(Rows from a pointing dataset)
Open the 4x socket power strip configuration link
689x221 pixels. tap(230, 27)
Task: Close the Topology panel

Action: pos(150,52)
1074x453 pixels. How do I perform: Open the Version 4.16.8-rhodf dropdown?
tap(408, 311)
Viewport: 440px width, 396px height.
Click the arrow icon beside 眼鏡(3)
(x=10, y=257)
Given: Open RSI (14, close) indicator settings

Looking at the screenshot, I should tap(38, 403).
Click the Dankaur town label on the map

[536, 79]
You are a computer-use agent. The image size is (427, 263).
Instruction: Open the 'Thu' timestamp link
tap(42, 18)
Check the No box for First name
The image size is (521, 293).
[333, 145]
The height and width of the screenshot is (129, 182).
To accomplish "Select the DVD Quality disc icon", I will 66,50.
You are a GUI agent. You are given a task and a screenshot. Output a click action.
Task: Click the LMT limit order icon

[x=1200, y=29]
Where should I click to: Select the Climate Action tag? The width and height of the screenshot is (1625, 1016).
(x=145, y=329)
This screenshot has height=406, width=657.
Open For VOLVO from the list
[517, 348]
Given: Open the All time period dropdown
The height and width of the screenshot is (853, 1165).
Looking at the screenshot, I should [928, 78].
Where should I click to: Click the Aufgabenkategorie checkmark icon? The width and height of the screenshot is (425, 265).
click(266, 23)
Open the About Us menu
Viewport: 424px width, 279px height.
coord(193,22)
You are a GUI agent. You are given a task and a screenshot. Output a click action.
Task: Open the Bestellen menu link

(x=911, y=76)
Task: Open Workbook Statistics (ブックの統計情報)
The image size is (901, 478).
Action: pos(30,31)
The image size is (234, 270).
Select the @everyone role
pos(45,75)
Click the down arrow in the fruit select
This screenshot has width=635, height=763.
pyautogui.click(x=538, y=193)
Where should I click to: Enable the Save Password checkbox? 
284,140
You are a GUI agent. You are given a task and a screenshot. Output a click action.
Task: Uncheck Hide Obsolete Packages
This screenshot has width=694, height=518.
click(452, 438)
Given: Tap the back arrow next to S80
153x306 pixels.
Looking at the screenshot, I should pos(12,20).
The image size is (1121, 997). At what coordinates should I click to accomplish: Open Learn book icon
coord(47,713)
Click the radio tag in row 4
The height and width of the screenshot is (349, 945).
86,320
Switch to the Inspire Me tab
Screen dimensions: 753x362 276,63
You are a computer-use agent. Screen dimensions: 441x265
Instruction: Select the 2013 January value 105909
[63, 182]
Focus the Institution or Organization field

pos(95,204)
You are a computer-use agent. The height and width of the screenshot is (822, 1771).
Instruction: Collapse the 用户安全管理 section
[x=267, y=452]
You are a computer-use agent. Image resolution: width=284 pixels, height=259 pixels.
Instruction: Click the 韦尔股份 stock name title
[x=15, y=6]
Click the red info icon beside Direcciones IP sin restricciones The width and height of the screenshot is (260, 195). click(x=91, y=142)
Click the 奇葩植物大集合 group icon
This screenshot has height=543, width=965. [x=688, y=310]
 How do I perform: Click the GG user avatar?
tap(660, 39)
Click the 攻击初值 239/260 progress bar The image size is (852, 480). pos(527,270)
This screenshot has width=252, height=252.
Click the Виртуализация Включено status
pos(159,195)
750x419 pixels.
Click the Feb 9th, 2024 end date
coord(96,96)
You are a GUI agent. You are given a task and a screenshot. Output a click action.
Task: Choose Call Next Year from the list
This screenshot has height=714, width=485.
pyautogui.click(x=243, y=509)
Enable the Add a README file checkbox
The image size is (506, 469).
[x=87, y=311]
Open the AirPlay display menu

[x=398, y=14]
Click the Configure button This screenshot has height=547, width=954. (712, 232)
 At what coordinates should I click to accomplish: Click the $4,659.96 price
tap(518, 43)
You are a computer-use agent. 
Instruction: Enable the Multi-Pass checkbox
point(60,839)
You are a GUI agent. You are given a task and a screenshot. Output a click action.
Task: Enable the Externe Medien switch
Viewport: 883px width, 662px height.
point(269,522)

◆ REQUIRED TASK ◆
Rewrite everything from the line containing "Given: Open the All time period dropdown" down to the line containing "coord(193,22)", putting "Contact" wherever "About Us" appears and leaving the rest unchanged.

◆ PROBLEM SOLUTION ◆
Given: Open the All time period dropdown
The height and width of the screenshot is (853, 1165).
Looking at the screenshot, I should [928, 78].
Where should I click to: Click the Aufgabenkategorie checkmark icon? The width and height of the screenshot is (425, 265).
click(266, 23)
Open the Contact menu
Viewport: 424px width, 279px height.
coord(193,22)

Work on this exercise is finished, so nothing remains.